Urgências e blocos de partos fechados: pouco mudou
O verão de 2023 aparenta trazer algo semelhante ao que foi vivido há um ano: os feriados, pontes e férias tornarão ainda mais difícil o pleno funcionamento do SNS na assistência às grávidas. Recordando o que aconteceu quando Marta Temido era Ministra da Saúde, o fecho das urgências rompeu na comunicação social na semana dos feriados de junho de 2022 e assim continuou até agora.
A dificuldade está bem identificada:
- vem detrás e acentua-se ano após ano;
- não é sazonal, ainda que se agudize quando os médicos decidem (o tom é irónico) estar de folga, ir de férias ou não aceitar mais trabalho suplementar;
- o maior impacto é sentido na área metropolitana de lisboa, incluindo o Oeste, seguido do Alentejo e Algarve;
- justifica-se pela carência de várias especialidades médicas, entre as quais obstetras, pediatras, internistas, anestesiologistas e intensivistas;
- agrava-se devido a três fatores simultâneos: a saída de profissionais para o setor privado/emigração, a saída por reforma e a menor entrada de novos profissionais face ao ritmo das saídas.
A mudança política de 2022 para 2023
Se a dificuldade é a mesma, de 2022 para 2023 há uma mudança no modo de entender as soluções para enfrentar o fecho das urgências. Engane-se quem considerar que o que está em causa tem um cariz técnico.
Se sob a batuta de Marta Temido, a lógica do “plano de contingência para o verão” assentava em dar mais dinheiro aos profissionais para ingressarem no SNS e para trabalharem nas folgas e férias quando necessário, com a promessa de revisão das carreiras profissionais no horizonte, já sob a batuta de Manuel Pizarro, a lógica do “Nascer em Segurança no SNS” passa por convenções com maternidades privadas.
A mudança é digna de reparo: no espaço de um ano, o que era a “última instância” – referência de Marta Temido a acordos com privados – passou a primeira instância.
É digna de reparo porque mostra o quanto a mudança de ministros não comporta apenas “uma mudança de personalidade, energia e estilo”, mas também uma “mudança de políticas”. Recorde-se que o primeiro-ministro salientou o contrário aquando da saída de Marta Temido.
Aqui convém recuar até ao debate em torno da nova Lei de Bases de Saúde, aprovada em 2019.
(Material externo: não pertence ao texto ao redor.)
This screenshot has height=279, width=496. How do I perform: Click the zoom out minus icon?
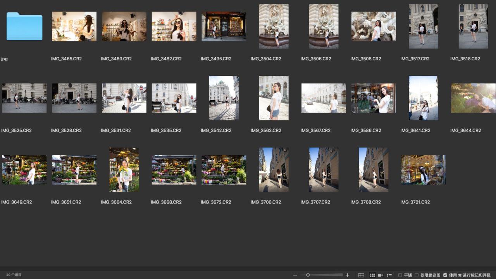tap(295, 275)
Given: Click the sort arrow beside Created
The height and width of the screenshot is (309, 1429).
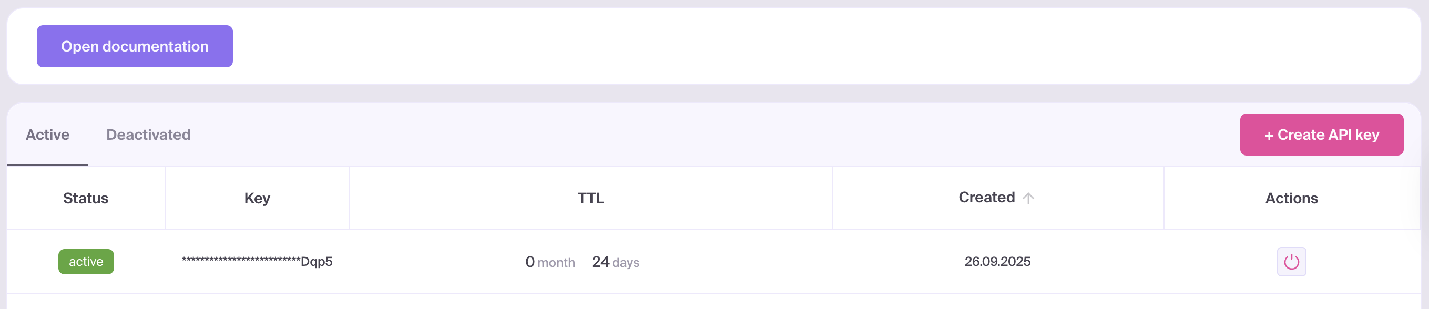Looking at the screenshot, I should [1028, 198].
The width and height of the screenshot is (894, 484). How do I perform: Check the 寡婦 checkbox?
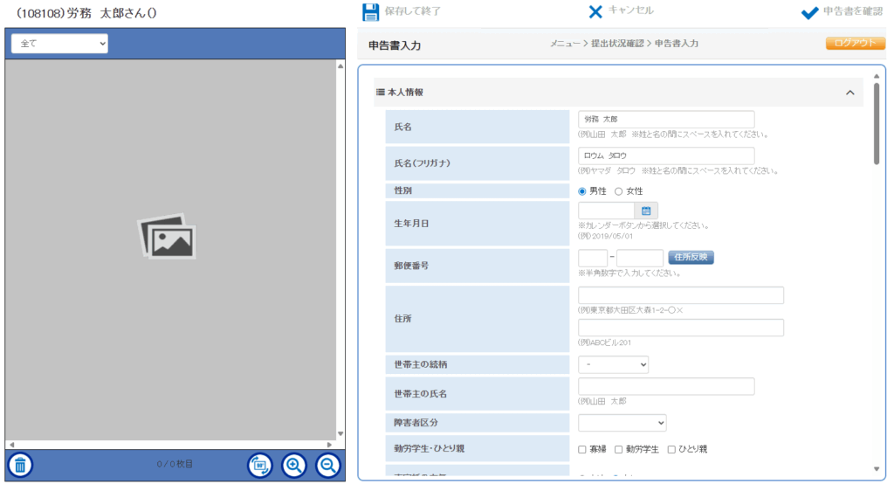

Foi tornado público o quanto a entrada de Marta Temido em 2018 – contando com o apoio da esquerda no contexto da geringonça – alterou o espírito da Lei face ao que estava em cima da mesa com o ministro Adalberto Campos Fernandes. Esta alteração foi no sentido de introduzir maior restrição à relação público-privada.
Também foi tornado público o quanto o Presidente da República e vários setores da saúde mostraram desconforto com o que foi chamado de “deriva ideológica à esquerda” de Temido e a pressão para que a formulação da Lei de Bases fosse mais permeável ao setor privado.
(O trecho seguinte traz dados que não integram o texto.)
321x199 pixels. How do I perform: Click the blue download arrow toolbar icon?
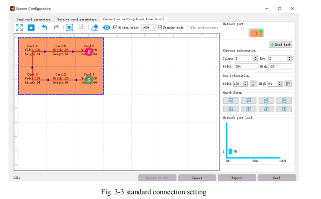[31, 28]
Assim aconteceu, com a permissão de que o SNS celebre acordos temporários perante a manifesta incapacidade de assegurar a sua missão e os direitos constitucionais referentes à saúde.
Significados desta mudança
Há três ideias a reter desta mudança:
A primeira é que uma solução não concretizada em 2022 – não sendo claro se apenas por teimosia ministerial e/ou pelas condições impostas pelo setor privado – passou a ser o ponto central da resposta política em 2023, em concreto nos locais em que o SNS mostra maior debilidade.
A segunda é o quanto os termos inscritos na Lei de Bases da Saúde para a relação público-privada podem ser a única resposta viável no curto prazo. Poucos duvidam que dadas as dificuldades sentidas com as soluções apresentadas o ano passado, a alternativa às convenções com maternidades privadas teria sido o encerramento de mais maternidades públicas e por mais tempo.
A terceira ideia decorre de um argumento que o Presidente da República deu conta na nota de promulgação da Lei de Bases da Saúde em 2019. Marcelo Rebelo de Sousa referiu-se à relação permitida entre o SNS e o setor privado como “cobrindo os dois hemisférios governativos na abertura a caminhos políticos e legislativos diferentes, a escolher pelas maiorias de cada momento”.
Mas o que aconteceu foi a abertura de caminhos políticos diferentes, não somente dentro do mesmo hemisfério governativo, mas também na mesma maioria.
Tenho dito que a fratura ideológica sobre o sistema de saúde português já não se encontra entre o PS e o PSD; vive dentro do PS.